## EXERCISE REQUIREMENTS
1. Name each crawler that the forum post explicitly lists as allowed on the poster's site.
2. From the forum post, return the stretch from "12:18 pm on" through "of those ranges.".
>> Start PASSAGE
Forum Moderators: open

Where is grok bot / xAI?

Does grok use anonymous VPNs to crawl sites?

         

SumGuy

12:18 pm on Aug 5, 2025 (gmt 0)

5+ Year Member Top Contributors Of The Month



As of up to now, I see no user-agent containing "grok".

What I do see, with INCREASING REGULARITY, are hits using bull crap UA's from IP's that are known residential VPN networks, including spaceX IP's. A lot of effort to grab my PDF files, all of them easily thwarted. Googlebot and Bingbot and Applebot and Yandex and DDG and InternetArchive and maybe a very few others are allowed, because they identify themselves (or when they don't, they still come from a very tight IP range). I don't allow amazon bot or fecebook bots.

Now understand that I IP-block huge chunks of goog / MSFT / AMZ and practically all other data centers world-wide that have popped up over the years, so maybe I'm not seeing grok because it's buried in one of those ranges.
>> End PASSAGE
>> Start DATA EXCERPT
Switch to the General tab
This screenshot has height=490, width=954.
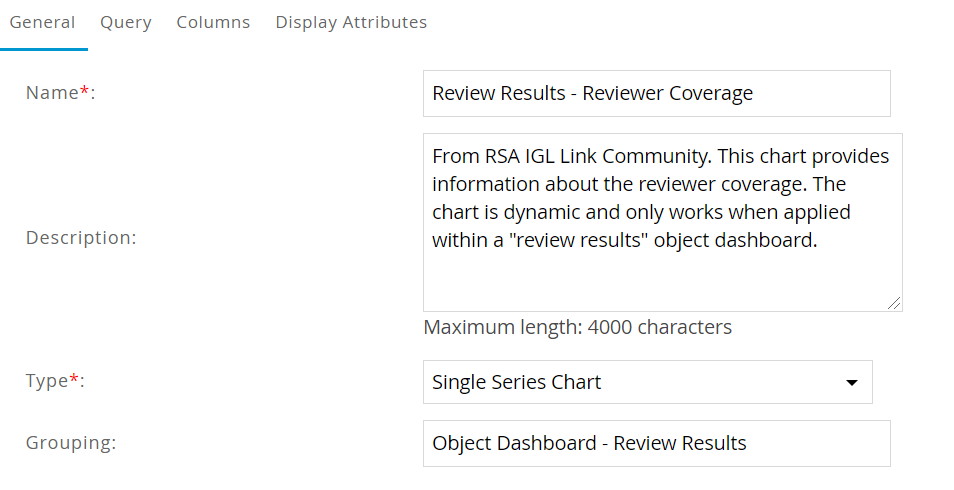(x=43, y=22)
>> End DATA EXCERPT
## RESULTS OF THE EXERCISE
1. Googlebot, Bingbot, Applebot, Yandex, DDG, InternetArchive

2.
12:18 pm on Aug 5, 2025 (gmt 0)

5+ Year Member Top Contributors Of The Month



As of up to now, I see no user-agent containing "grok".

What I do see, with INCREASING REGULARITY, are hits using bull crap UA's from IP's that are known residential VPN networks, including spaceX IP's. A lot of effort to grab my PDF files, all of them easily thwarted. Googlebot and Bingbot and Applebot and Yandex and DDG and InternetArchive and maybe a very few others are allowed, because they identify themselves (or when they don't, they still come from a very tight IP range). I don't allow amazon bot or fecebook bots.

Now understand that I IP-block huge chunks of goog / MSFT / AMZ and practically all other data centers world-wide that have popped up over the years, so maybe I'm not seeing grok because it's buried in one of those ranges.